▶ **Task instructions**: Pull every "computer" line out of the data below.

▶ **Records for the task**:

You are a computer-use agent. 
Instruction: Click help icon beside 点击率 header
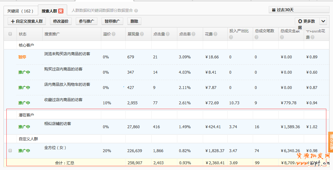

---

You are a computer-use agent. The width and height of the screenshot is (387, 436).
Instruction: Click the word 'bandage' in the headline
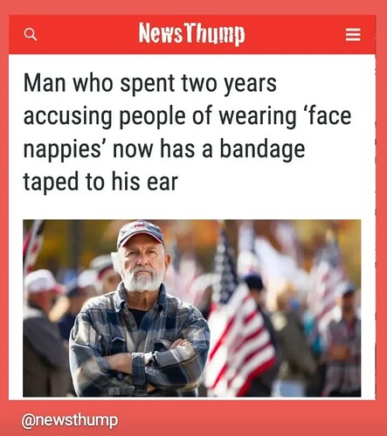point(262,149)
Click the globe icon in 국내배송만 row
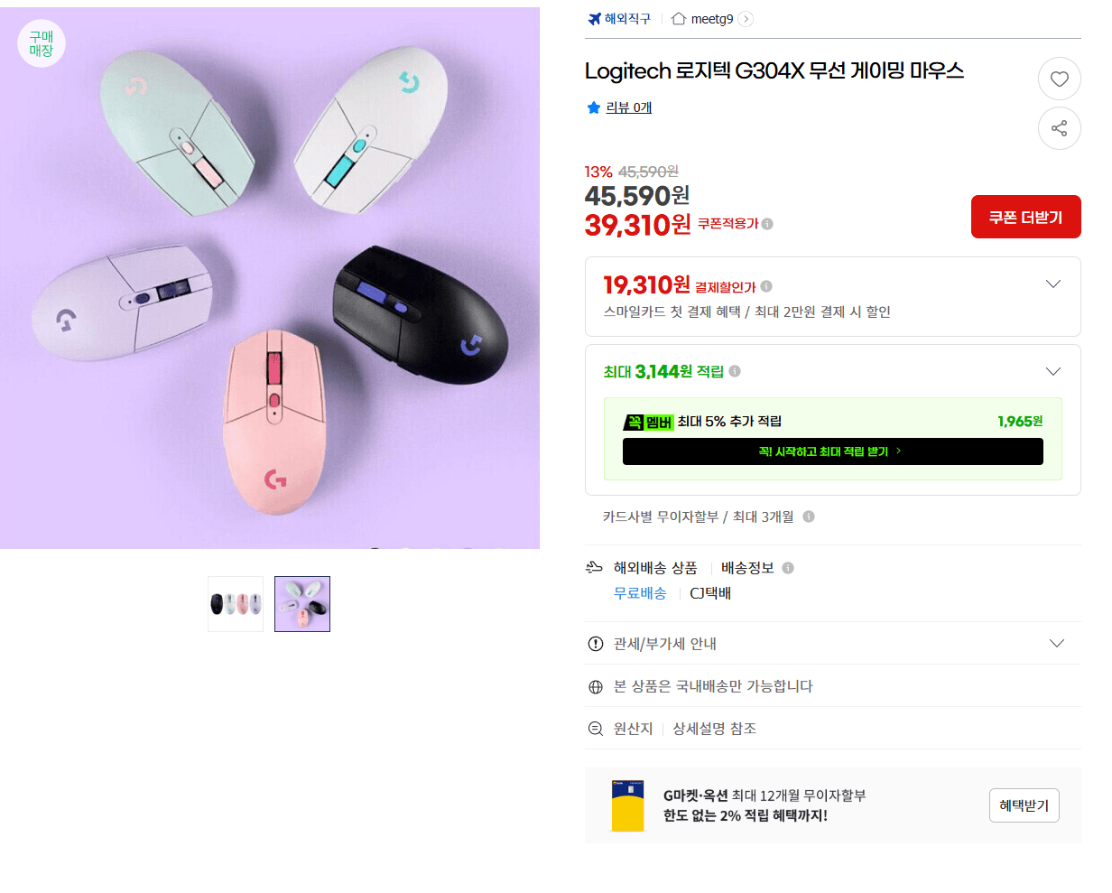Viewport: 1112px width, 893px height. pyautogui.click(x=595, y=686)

...

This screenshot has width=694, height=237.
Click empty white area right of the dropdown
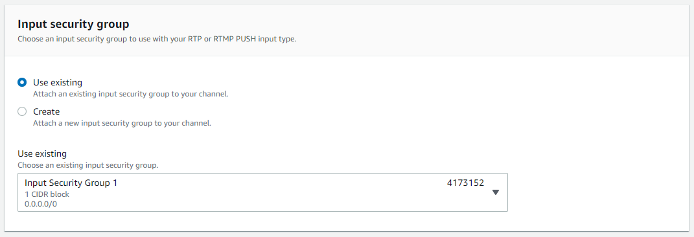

▶ **Task output**:
You are a computer-use agent. 
You are a computer-use agent. The width and height of the screenshot is (387, 436).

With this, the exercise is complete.